Problem to work on:
All entries must be returned precisely as they appear.

[Collected data entries]
◇ ◇ ◇ ◇ ◇ ◇ ◇
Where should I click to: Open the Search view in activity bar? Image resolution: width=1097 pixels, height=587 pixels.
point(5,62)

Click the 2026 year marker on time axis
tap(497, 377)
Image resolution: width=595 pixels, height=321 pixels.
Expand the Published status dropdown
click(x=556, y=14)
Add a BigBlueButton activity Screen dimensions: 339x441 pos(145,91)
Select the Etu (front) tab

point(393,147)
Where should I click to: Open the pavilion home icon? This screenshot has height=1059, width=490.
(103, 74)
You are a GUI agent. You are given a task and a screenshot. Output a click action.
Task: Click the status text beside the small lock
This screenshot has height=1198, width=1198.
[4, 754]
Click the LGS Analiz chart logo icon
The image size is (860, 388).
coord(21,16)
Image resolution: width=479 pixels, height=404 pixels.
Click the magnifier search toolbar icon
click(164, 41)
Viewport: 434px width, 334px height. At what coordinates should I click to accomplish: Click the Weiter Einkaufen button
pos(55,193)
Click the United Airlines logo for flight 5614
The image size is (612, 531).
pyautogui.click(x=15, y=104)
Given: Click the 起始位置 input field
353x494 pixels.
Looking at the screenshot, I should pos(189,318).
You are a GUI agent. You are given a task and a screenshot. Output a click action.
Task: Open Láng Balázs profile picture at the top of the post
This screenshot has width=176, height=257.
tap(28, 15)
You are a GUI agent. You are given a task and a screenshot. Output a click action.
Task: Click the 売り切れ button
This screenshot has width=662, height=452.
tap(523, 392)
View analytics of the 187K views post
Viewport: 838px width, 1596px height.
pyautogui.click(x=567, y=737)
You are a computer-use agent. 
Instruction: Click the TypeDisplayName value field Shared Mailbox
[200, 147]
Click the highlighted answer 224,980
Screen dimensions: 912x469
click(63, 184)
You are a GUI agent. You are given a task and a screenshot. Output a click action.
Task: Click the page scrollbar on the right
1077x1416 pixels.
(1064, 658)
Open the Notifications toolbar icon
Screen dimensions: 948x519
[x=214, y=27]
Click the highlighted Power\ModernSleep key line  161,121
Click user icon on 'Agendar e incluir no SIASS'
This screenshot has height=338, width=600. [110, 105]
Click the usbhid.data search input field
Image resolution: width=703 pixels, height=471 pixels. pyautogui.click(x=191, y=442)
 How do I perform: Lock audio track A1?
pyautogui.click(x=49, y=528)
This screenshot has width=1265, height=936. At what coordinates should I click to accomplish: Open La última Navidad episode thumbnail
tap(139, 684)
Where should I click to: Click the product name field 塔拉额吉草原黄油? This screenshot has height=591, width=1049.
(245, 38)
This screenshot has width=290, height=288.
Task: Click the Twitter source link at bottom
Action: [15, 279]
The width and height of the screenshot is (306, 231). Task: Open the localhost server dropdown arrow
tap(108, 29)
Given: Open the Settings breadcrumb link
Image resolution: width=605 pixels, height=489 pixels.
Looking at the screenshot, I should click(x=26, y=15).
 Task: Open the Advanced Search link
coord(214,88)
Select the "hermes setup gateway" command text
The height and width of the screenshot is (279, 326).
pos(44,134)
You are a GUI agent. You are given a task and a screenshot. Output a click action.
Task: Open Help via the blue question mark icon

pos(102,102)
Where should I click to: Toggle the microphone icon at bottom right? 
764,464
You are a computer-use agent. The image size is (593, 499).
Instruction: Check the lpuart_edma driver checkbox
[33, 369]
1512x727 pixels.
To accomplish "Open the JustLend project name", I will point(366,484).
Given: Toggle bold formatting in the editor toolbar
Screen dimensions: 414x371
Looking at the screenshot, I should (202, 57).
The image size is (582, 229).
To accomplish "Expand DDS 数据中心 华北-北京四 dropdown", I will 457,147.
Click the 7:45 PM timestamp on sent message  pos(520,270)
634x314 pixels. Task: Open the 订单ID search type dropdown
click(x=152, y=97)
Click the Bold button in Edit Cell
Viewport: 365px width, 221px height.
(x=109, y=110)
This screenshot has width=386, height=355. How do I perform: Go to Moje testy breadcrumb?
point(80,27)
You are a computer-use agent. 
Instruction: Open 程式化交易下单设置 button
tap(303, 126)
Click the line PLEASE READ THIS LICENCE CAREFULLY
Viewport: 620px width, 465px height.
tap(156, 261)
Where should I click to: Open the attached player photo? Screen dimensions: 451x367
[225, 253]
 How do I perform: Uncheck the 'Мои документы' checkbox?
◇ ◇ ◇ ◇ ◇ ◇ ◇
Answer:
Where should I click to: Open the Search view in activity bar? Image resolution: width=1097 pixels, height=587 pixels.
point(5,62)

Click the 2026 year marker on time axis
tap(497, 377)
Image resolution: width=595 pixels, height=321 pixels.
Expand the Published status dropdown
click(x=556, y=14)
Add a BigBlueButton activity Screen dimensions: 339x441 pos(145,91)
Select the Etu (front) tab

point(393,147)
Where should I click to: Open the pavilion home icon? This screenshot has height=1059, width=490.
(103, 74)
You are a GUI agent. You are given a task and a screenshot. Output a click action.
Task: Click the status text beside the small lock
This screenshot has height=1198, width=1198.
[4, 754]
Click the LGS Analiz chart logo icon
The image size is (860, 388).
coord(21,16)
Image resolution: width=479 pixels, height=404 pixels.
Click the magnifier search toolbar icon
click(164, 41)
Viewport: 434px width, 334px height. At what coordinates should I click to accomplish: Click the Weiter Einkaufen button
pos(55,193)
Click the United Airlines logo for flight 5614
The image size is (612, 531).
pyautogui.click(x=15, y=104)
Given: Click the 起始位置 input field
353x494 pixels.
Looking at the screenshot, I should pos(189,318).
You are a GUI agent. You are given a task and a screenshot. Output a click action.
Task: Open Láng Balázs profile picture at the top of the post
This screenshot has width=176, height=257.
tap(28, 15)
You are a GUI agent. You are given a task and a screenshot. Output a click action.
Task: Click the 売り切れ button
This screenshot has width=662, height=452.
tap(523, 392)
View analytics of the 187K views post
Viewport: 838px width, 1596px height.
pyautogui.click(x=567, y=737)
You are a computer-use agent. 
Instruction: Click the TypeDisplayName value field Shared Mailbox
[200, 147]
Click the highlighted answer 224,980
Screen dimensions: 912x469
click(63, 184)
You are a GUI agent. You are given a task and a screenshot. Output a click action.
Task: Click the page scrollbar on the right
1077x1416 pixels.
(1064, 658)
Open the Notifications toolbar icon
Screen dimensions: 948x519
[x=214, y=27]
Click the highlighted Power\ModernSleep key line  161,121
Click user icon on 'Agendar e incluir no SIASS'
This screenshot has height=338, width=600. [110, 105]
Click the usbhid.data search input field
Image resolution: width=703 pixels, height=471 pixels. pyautogui.click(x=191, y=442)
 How do I perform: Lock audio track A1?
pyautogui.click(x=49, y=528)
This screenshot has width=1265, height=936. At what coordinates should I click to accomplish: Open La última Navidad episode thumbnail
tap(139, 684)
Where should I click to: Click the product name field 塔拉额吉草原黄油? This screenshot has height=591, width=1049.
(245, 38)
This screenshot has width=290, height=288.
Task: Click the Twitter source link at bottom
Action: [15, 279]
The width and height of the screenshot is (306, 231). Task: Open the localhost server dropdown arrow
tap(108, 29)
Given: Open the Settings breadcrumb link
Image resolution: width=605 pixels, height=489 pixels.
Looking at the screenshot, I should click(x=26, y=15).
 Task: Open the Advanced Search link
coord(214,88)
Select the "hermes setup gateway" command text
The height and width of the screenshot is (279, 326).
pos(44,134)
You are a GUI agent. You are given a task and a screenshot. Output a click action.
Task: Open Help via the blue question mark icon

pos(102,102)
Where should I click to: Toggle the microphone icon at bottom right? 
764,464
You are a computer-use agent. The image size is (593, 499).
Instruction: Check the lpuart_edma driver checkbox
[33, 369]
1512x727 pixels.
To accomplish "Open the JustLend project name", I will point(366,484).
Given: Toggle bold formatting in the editor toolbar
Screen dimensions: 414x371
Looking at the screenshot, I should (202, 57).
The image size is (582, 229).
To accomplish "Expand DDS 数据中心 华北-北京四 dropdown", I will 457,147.
Click the 7:45 PM timestamp on sent message  pos(520,270)
634x314 pixels. Task: Open the 订单ID search type dropdown
click(x=152, y=97)
Click the Bold button in Edit Cell
Viewport: 365px width, 221px height.
(x=109, y=110)
This screenshot has width=386, height=355. How do I perform: Go to Moje testy breadcrumb?
point(80,27)
You are a computer-use agent. 
Instruction: Open 程式化交易下单设置 button
tap(303, 126)
Click the line PLEASE READ THIS LICENCE CAREFULLY
Viewport: 620px width, 465px height.
tap(156, 261)
Where should I click to: Open the attached player photo? Screen dimensions: 451x367
[225, 253]
 How do I perform: Uncheck the 'Мои документы' checkbox?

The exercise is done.